‘SOS Daisy Hill Hospital’ committee member, Francis Gallagher addressed Southern HSC Trust board members at their January 25 meeting, urging them to “speak up” when dealing with the Department of Health.
Mr Gallagher had been given an opportunity to air his thoughts on how financial resources could be better managed in the field of healthcare delivery, and in doing so he also urged board members to be mindful of patients being affected by the current budget situation.
And while the hospital campaigner stressed he was simply offering his thoughts as a non-expert, his input was welcomed by board members.
He stated: “Before I came here today, I asked an entrepreneurial friend of mine in Newry, from your perspective what should I say here today? And he said to me: ‘Find out what the Trust’s problems are and offer them solutions.’
“I am not an economist. I’m not an accountant. I’m not medically trained. What I can do is maybe offer a few observations from a concerned humble citizen’s perspective.
“I’m sure a lot of you saw the Channel 4 programme recently and the coverage on the Emergency Department at Craigavon Hospital. What came out very strongly is that Craigavon Hospital can’t cope with what it has.”
Mr Gallagher felt that staff retention was an issue, and Daisy Hill Hospital was in a similar situation in that regard: “If we look back last year, at Daisy Hill Hospital, I think it was over a 12-month period, a very significant number of doctors just walked away.
“So all those positions have to be filled again. Another major problem is retention. Another problem for you, I imagine, is the Department of Health. Where are the decision makers in the Department of Health? What problems are they causing for you?
“Of course, a huge problem is Stormont itself. I’ve been told reliably that as far back as maybe 15 years ago, [they] were told: ‘You are not training enough doctors. If you don’t start investing on more doctors, you’re going to end up with a crisis.’
“And now the chickens have come home to roost. And who is accepting responsibility for the tragic situation that we’re in now?
“So Stormont is another huge problem. Let’s just be honest, Stormont is not fit for purpose. It needs to be radically reformed, for the simple reason that it’s based too much – in my view – on identity, rather than accountability.
“So it needs to be restructured again, along the lines of making it accountable to the citizens. And finally, I don’t really put money in as a problem. There has been a lot of discussion here about money and on budget this morning.
“We’ve just got a population of about two million people. That’s roughly the population figures of Manchester. Now I know that we are spread over a rural area. So obviously that’s very different.
“The subvention from London is £15bn in 2021. The Department of Health gets the lion’s share of that subvention. Now we can always look for more money, there’s always a need for more money, but should we not be looking at how to cut our cloth to suit our needs? And I don’t mean life-saving services.
“How can the Department of Health save money in areas where there is wastage? Think of the huge savings that could be made in areas of unnecessary bureaucracy that could be put into frontline services.
“So that’s why I didn’t really include money as a problem, because I think this whole situation of budgetary control could be handled a lot better.

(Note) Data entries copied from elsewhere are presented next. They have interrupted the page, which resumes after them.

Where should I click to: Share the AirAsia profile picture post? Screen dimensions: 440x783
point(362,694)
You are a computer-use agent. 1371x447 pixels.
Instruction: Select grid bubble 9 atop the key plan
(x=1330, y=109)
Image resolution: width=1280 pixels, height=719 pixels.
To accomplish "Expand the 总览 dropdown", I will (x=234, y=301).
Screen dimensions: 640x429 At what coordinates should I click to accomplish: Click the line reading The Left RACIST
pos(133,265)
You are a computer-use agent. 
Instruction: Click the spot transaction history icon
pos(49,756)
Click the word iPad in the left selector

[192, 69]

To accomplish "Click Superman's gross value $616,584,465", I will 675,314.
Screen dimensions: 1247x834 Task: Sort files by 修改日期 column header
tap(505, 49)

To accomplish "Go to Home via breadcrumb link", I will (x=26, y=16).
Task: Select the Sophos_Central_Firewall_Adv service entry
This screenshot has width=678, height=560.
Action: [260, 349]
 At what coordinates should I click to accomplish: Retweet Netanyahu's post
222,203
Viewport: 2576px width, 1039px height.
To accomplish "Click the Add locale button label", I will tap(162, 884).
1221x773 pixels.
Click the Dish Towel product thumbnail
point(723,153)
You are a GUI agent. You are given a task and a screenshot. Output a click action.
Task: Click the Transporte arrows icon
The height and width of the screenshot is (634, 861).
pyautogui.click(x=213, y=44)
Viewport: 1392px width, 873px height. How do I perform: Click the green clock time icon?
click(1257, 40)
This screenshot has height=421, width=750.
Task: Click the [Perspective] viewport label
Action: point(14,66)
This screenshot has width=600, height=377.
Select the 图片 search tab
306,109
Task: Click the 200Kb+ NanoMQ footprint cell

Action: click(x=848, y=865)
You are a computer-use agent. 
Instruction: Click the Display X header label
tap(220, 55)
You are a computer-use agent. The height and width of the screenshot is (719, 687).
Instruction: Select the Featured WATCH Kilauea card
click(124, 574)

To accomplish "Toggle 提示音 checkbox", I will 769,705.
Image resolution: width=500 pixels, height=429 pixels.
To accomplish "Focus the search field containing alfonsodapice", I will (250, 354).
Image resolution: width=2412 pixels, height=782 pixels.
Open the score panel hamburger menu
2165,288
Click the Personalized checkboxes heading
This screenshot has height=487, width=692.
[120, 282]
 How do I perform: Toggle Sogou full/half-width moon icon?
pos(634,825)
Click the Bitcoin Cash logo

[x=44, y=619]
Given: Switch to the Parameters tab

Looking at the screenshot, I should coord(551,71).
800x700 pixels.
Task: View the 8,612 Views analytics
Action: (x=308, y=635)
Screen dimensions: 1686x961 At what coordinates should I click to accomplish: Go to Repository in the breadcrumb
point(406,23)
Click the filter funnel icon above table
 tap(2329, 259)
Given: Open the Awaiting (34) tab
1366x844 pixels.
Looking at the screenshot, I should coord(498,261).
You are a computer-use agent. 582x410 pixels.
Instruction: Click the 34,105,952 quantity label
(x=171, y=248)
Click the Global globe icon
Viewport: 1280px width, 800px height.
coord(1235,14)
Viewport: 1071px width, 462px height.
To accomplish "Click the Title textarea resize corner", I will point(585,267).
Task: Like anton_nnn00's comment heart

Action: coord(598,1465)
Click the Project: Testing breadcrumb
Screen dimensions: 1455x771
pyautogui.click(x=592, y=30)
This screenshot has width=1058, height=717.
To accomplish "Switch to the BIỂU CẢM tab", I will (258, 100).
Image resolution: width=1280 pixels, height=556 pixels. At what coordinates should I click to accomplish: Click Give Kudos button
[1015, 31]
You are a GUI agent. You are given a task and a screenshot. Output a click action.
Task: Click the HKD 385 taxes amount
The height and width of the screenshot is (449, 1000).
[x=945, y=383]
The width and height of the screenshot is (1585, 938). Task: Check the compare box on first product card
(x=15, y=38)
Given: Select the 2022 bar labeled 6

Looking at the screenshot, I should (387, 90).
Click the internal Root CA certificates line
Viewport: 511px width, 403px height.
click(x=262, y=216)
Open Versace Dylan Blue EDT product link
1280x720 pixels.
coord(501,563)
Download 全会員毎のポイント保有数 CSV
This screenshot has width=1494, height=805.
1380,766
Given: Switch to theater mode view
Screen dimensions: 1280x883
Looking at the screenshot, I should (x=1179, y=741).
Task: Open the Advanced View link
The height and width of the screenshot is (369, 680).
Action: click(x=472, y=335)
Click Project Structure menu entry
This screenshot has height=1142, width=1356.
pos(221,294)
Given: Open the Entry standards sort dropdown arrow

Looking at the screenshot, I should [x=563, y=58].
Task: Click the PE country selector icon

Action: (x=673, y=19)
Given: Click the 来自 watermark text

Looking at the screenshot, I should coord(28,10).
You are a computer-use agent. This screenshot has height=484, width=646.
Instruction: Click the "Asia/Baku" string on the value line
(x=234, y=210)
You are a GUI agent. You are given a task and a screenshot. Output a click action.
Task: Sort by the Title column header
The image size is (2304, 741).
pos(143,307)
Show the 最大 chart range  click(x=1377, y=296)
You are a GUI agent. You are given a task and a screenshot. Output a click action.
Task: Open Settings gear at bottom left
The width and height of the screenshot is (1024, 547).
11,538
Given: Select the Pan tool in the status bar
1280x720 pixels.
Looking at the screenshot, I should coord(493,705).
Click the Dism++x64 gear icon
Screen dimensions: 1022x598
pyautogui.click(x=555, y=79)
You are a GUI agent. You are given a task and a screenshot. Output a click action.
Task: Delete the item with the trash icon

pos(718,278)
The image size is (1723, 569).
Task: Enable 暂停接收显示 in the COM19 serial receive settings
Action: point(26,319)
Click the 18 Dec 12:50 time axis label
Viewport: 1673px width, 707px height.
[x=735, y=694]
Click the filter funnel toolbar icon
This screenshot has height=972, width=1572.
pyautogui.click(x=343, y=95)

“These proceedings this morning [are] all very official. Everyone gets to speak very eloquently, [it’s] very measured and everything. But what I find is missing in the whole thing is the human side of all of this. What about the human cost?
“I’ll give you an example. In Newry recently, there was someone who took very ill. An ambulance was called in a public venue in the town, and I think they were [kept] waiting for over two hours, so local people had to help that person, provide transport facilities.
“To me, that sums up the situation, the tragedy and the dysfunction over the past number of years that has led us to this this point, or that particular situation. So I would say, let’s look at solutions. There would need to be more equality and more decision-making. You need to have decision makers care as well.
“In your relationship with the Department of Health, don’t be afraid to speak up. Dissent is good.
“Finally, in terms of solution, you need to think more about your local hospitals. Craigavon can’t cope, so let’s look again about bringing more services back to Daisy Hill.
“It must put you under a lot of pressure, having to deal with all this. So, relieve that pressure.
“One of the best ways to relieve that pressure is to empower your staff more and to use your local hospitals more, like Daisy Hill, instead of having your bottlenecks, here at Craigavon. Distribute those services more across the district.”